> [Фрагмент документа]
ГОЛОСА НА ПЬЕДЕСТАЛЕ ПОЧЕТА
Принц Калаф - Ахмед Агади,
Принцесса Турандот - Оксана Крамарева
Фото предоставлены пресс-службой театра
Эффектное оформление спектаклей и хорошие голоса – таков рецепт успеха Шаляпинского фестиваля, который проводится в Казани почти четверть века.
XXIV Шаляпинский фестиваль, прошедший в Казани, представил впечатляющую панораму оперной классики – постановки последних лет, со вводами приглашенных солистов из театров Москвы, Петербурга, Киева и Германии. За 20 дней на сцене Оперного театра Татарстана имени Мусы Джалиля было представлено 10 спектаклей, одно концертное исполнение «Пиковой дамы» Чайковского, сольный концерт примы театра, Альбины Шагимуратовой. По традиции, завершил фестиваль внушительный Гала-концерт солистов Большого театра.
В этом году в фестивальную афишу попали самые репертуарные названия: «Трубадур», «Травиата», «Риголетто», «Аида» и «Набукко» Верди – мировые лидеры по количеству постановок. А еще – «Турандот» Пуччини, «Севильский цирюльник» Россини, «Евгений Онегин» и возобновленный «Борис Годунов». Из необычных новинок – синтетический спектакль Dona Nobis Pacem («Даруй нам мир»), в постановке Владимира Васильева, на музыку H-moll’ной Мессы Баха. Премьера его состоялась в 2015 году, и была показана на гастролях в Москве, в Большом театре, в день юбилея хореографа.
Фестивальная премьера – «Трубадур» в постановке Ефима Майзеля, как водится, прошла с участием приглашенных солистов. В их числе оказались постоянные гости фестиваля – Сергей Ковнир (Феррандо) из Национальной оперы Украины, и тенор Георгий Ониани, выступающий, в основном, в немецких оперных театрах. Из Германии же, на партию Графа ди Луны был приглашен Эвез Абдуллаев, родом из Баку.
Два режиссера – Юрий Александров и Михаил Панджавидзе – давно и успешно сотрудничают с театром Татарстана. Их популярность в Казани вполне объяснима: оба – мастера оперного дела, ставят споро и сноровисто, не чужды экспериментам и нетривиальному прочтению классики – но в меру. Скажем, Панджавидзе, четыре спектакля которого вошли в программу фестиваля ( если считать полноценным спектаклем и его режиссерскую редакцию раритетного баратовского «Бориса Годунова») горазд выдумывать на сцене блестящий, динамичный, довольно органичный театральный мир, населяя его персонажами, быть может, и не отличающихся глубиной характеров, зато яркими и весьма колоритными.

> [Исходные данные]
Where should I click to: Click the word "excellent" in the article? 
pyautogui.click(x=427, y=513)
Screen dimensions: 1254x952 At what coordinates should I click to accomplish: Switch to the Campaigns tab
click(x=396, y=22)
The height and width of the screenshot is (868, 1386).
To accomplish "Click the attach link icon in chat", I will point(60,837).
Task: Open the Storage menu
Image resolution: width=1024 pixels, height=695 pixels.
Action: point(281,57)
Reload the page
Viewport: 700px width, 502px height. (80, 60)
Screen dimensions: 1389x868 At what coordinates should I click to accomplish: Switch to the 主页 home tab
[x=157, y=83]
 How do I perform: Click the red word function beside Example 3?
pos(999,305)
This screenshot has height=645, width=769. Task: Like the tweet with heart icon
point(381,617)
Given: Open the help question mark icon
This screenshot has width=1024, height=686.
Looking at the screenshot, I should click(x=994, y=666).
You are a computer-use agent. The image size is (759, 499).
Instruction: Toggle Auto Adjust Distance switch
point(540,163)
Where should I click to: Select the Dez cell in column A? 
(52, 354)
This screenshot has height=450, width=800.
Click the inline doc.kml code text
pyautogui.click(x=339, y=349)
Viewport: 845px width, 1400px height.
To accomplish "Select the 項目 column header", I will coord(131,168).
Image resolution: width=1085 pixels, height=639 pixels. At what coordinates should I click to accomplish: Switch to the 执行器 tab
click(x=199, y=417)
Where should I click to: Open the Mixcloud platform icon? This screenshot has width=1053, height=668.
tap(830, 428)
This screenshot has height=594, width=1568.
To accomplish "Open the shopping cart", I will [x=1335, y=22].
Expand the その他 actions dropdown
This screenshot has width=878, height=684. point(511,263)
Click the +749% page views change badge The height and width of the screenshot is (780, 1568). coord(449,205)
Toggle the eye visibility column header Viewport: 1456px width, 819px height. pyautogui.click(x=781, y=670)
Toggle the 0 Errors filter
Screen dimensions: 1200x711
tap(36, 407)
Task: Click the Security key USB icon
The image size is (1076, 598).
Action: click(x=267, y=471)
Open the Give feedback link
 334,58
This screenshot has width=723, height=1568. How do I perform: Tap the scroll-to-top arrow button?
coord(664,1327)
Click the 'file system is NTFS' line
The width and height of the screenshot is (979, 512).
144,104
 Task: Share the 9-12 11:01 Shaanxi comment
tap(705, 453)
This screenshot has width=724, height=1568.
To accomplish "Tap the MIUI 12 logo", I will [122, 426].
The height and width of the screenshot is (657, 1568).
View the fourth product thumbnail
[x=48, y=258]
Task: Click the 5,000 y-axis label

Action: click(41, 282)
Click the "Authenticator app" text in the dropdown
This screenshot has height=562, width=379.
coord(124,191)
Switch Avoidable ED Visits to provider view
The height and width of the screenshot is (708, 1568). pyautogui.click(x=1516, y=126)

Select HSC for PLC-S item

> [Задания]
(A) Сколько спектаклей, согласно тексту о Шаляпинском фестивале, было представлено за 20 дней на сцене Оперного театра Татарстана имени Мусы Джалиля?
(B) Перенесите в CSV с двумя столбцами, «запрос» и «ответ», строки исходных данных от самого начала до строки с "I will point(60,837)." включительно, по одной строке CSV на каждый запрос. Каждое значение поместите в одно поле в кавычках, заменив переносы строк пробелами.

> [Ответы к заданиям]
(A) 10 спектаклей.

(B)
запрос,ответ
"Where should I click to: Click the word ""excellent"" in the article?","pyautogui.click(x=427, y=513)"
"Screen dimensions: 1254x952 At what coordinates should I click to accomplish: Switch to the Campaigns tab","click(x=396, y=22)"
"The height and width of the screenshot is (868, 1386). To accomplish ""Click the attach link icon in chat"",","I will point(60,837)."